The Hinkle plaintiffs also filed suit in the District of South Carolina, the jurisdiction where the accident occurred. See 2017 WL 4574794 (Oct. 12, 2017). The injuries occurred in South Carolina, and the plaintiffs alleged that Cirrus maintained authorized service centers in the state. Based on the Supreme Court having placed significant emphasis on the fact that the non-resident plaintiffs’ injuries did not occur in the forum in assessing specific jurisdiction, one might expect the Hinkle plaintiffs to be able to pursue claims against Cirrus in South Carolina because that is where the accident happened. Not so. Quoting Bristol-Myers Squibb, the South Carolina court found dispositive that the plaintiffs’ suit did not arise out of or relate to Cirrus’s contacts with the forum. The court therefore held it could not exercise personal jurisdiction over Cirrus.

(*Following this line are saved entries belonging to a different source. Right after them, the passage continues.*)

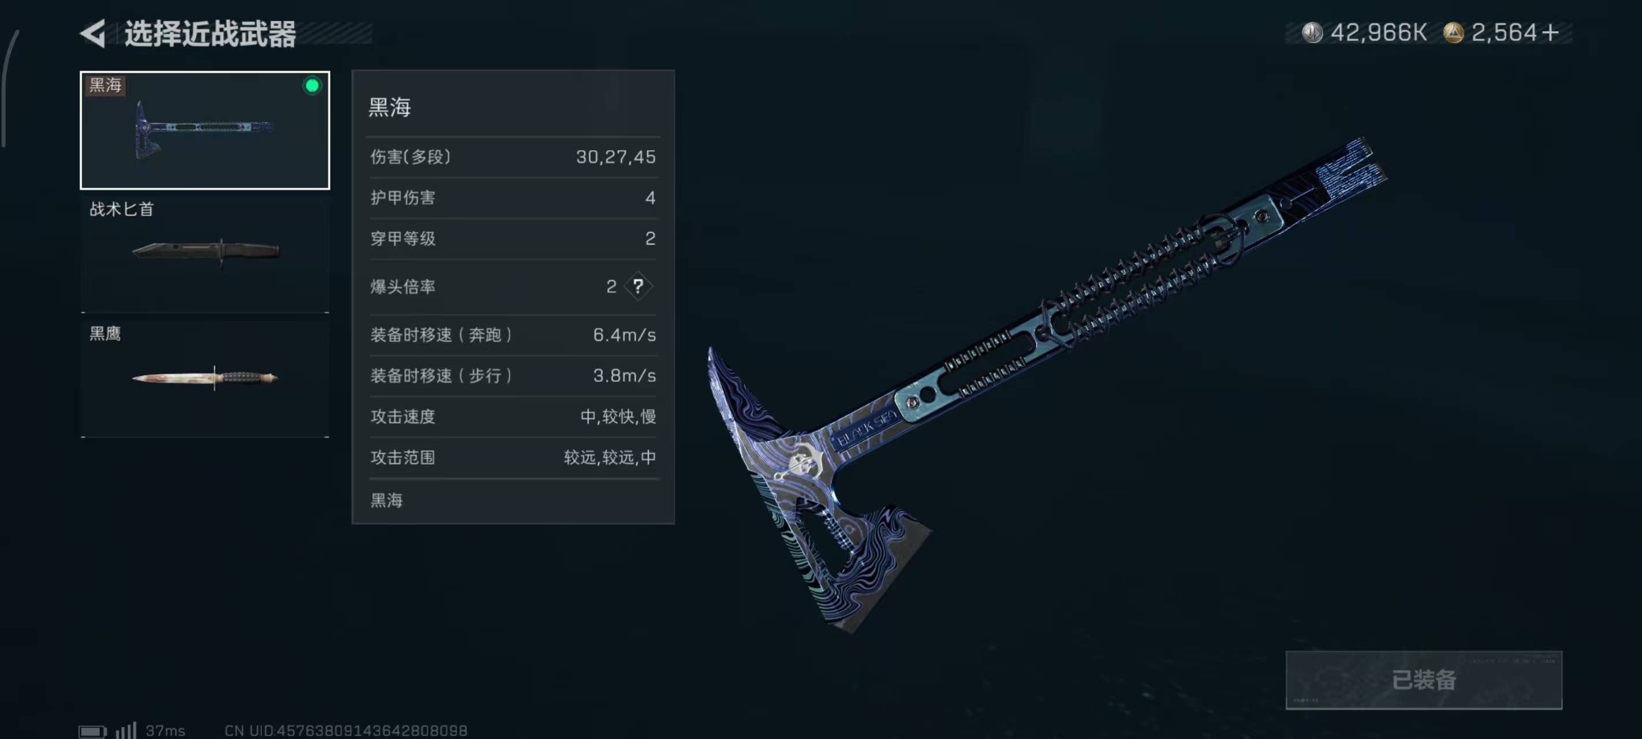
Task: Check the network signal bars icon
Action: (126, 730)
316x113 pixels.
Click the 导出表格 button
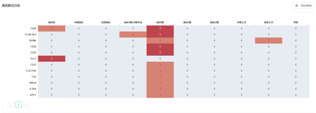[303, 6]
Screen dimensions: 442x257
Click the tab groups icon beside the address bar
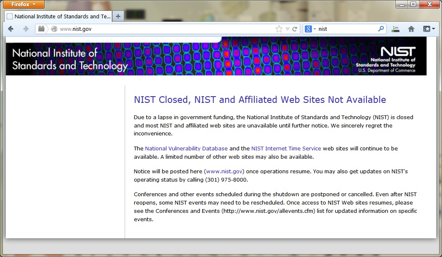41,29
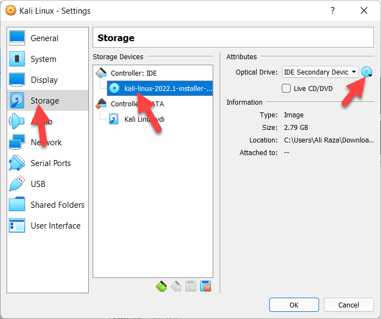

As the Hinkle cases demonstrate, products manufacturers will likely find greater success in moving to dismiss for lack of personal jurisdiction following Bristol-Myers Squibb, especially where the injuries occurred outside the forum or where the plaintiff is a non-forum resident. Even if such a motion is denied, and as post-Bristol-Myers Squibb cases develop and discovery disputes inevitably occur, the Supreme Court’s opinion will likely give product-manufacturer defendants persuasive arguments to limit discovery requests that seek information about forum activity that is unrelated to the cause of action. Indeed, forum activity with little to no relationship to the underlying cause of action would simply invite the trial court to apply the exact “loose and spurious form of general jurisdiction” the Supreme Court rejected. So, discovery seeking such information will be susceptible to challenge.